High-frequency acoustic scattering from thermally generated turbulence

Abstract

The results of a laboratory experiment are presented for the case of high-frequency broadband multistatic acoustic scatter from a thermally generated buoyant plume. The dominant scattering mechanism is changes in the relative compressibility, which is related to the temperature difference from ambient. Far-field weak scattering theory is used to describe the scattering process. This results in a simple relationship between the complex acoustic scatter and the one-component, three-dimensional Fourier transform of the temperature field measured at the scattering producing Fourier component K, defined as the Bragg wave number. This wave number is the magnitude of the difference wave vector between the scattered and incident wave vectors. Theory predicts for measurements made in the same scattering direction that spectral estimates for overlapping Bragg wave numbers be identical.
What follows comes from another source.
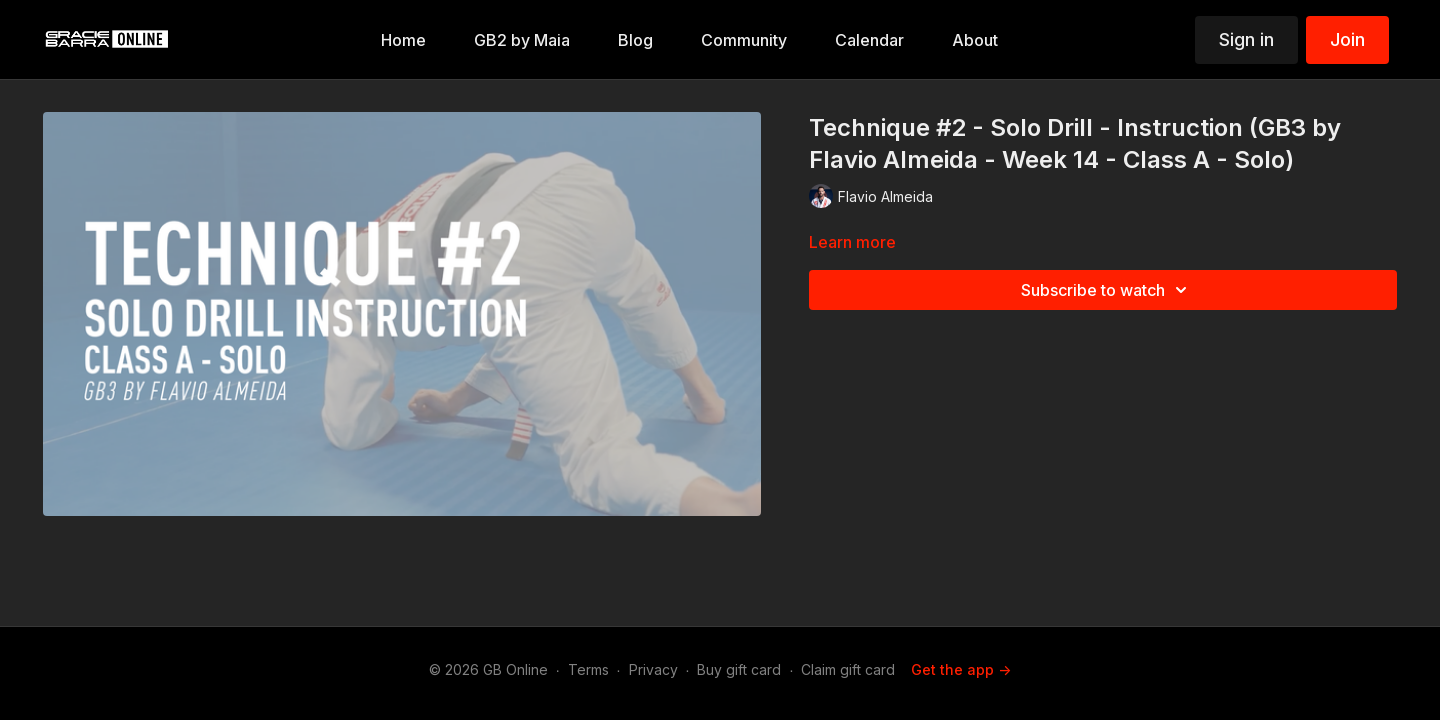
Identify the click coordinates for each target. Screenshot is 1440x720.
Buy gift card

Utilizing data collected from simultaneous multiple bistatic configurations with parallel Bragg wave vectors yields a more fully resolved spectral estimate of the scattering producing temperature field. A time series of the spectral estimate of the turbulent temperature field is shown for a three-channel bistatic common Bragg direction measurement. The results indicate agreement between the spectral estimates in the regions of overlapping Bragg wave numbers, validating the theoretical description. The time series also shows strong, yet highly variable nulls in the wave-number spectrum of the turbulence. [Work supported by ONR.]